Should we do it with renewables?  There is NO CHOICE.  USING THE HIGH CARBON CONTENT FOSSIL FUELS TO MAKE NO CARBON CONTENT HYDROGEN IS SHEER IDIOCY, AND DOES NOT TAKE US AWAY FROM FOSSIL FUEL DEPENDENCY OR CARBON FUEL DEPENDENCE, WHICH IS THE GOAL OF THE WHOLE OPERATION.  Hydrogen from fossil fuels is an idiotic dead end.

So, should we develop hydrogen using renewable energy?

WE HAVE, IN THE LONG RUN, NO CHOICE.

While that is not exactly an "enthusiastic" endorsement of hydrogen, it is my view of why, in the end, we will move more and more in the direction of developing it, IF we hope to have anything resembling a modern technical state, with any hope of forward progress in making humankind at least "human" in that we are different that the animals, who know a future of only birth, struggle, breeding and death.

  In the longer view, all of what we now call "civilization", art and culture may find this struggle as the only way forward.  We are now preparing, in our small ways, to leave the "Carbon" age behind.  This is one of the biggest steps in human history.  There is no guarantee of success.  It is what Alvin Toffler saw and published in 1980.  We thought at the time he was exaggerating for effect, and engaging in hyperbole when he said it will be a change on the order of magnitude equaling when man developed agriculture, or birthed the shock of the rampaging, destructive and creative forces of the "Industrial Revolution".  This, he claimed, was the dawning decades of an era that would leave nothing unchanged.  The death of the Carbon age, and the carbon chase, and the birth of a hydrogen age, for the moment, seem the only path forward.

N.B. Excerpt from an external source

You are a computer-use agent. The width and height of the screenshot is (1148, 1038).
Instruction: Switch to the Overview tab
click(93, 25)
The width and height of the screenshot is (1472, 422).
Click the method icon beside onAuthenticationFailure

Sorry to go so long, and thank you for allowing me to expand in a real way just how I came to be, if not "enthusiastic" about the hydrogen economy (I was one who laughed at it myself only a few years ago) at least a thoughtful student of how it potentially could, and in fact, must be done.
Roger Conner  known to you as ThatsItImout

"Think of the lowly fish, with it's magic "membrane", the gill, that splits hydrogen off water to get it's oxygen, talk about your "high tech membranes""

Fish gills don't dissociate water.  Rather a fish combs the oxygen that exists in its free state between the water molecules.  This is known as dissolved oxygen (DO) and is what gets consumed in fertilizer driven algal blooms leading to fish kills, etc.  The gill is an impressive apparatus, but it is no magic membrane.  

Yup.  And that's why fish can suffocate.  The dieoffs you see when there are algae blooms, or when some clueless would-be fishkeeper puts too many goldfish in the tank.  

If fish could really break the bonds of H2O, the would never suffocate as long their gills were underwater.  But that is not the case, as any fishkeeper can tell you.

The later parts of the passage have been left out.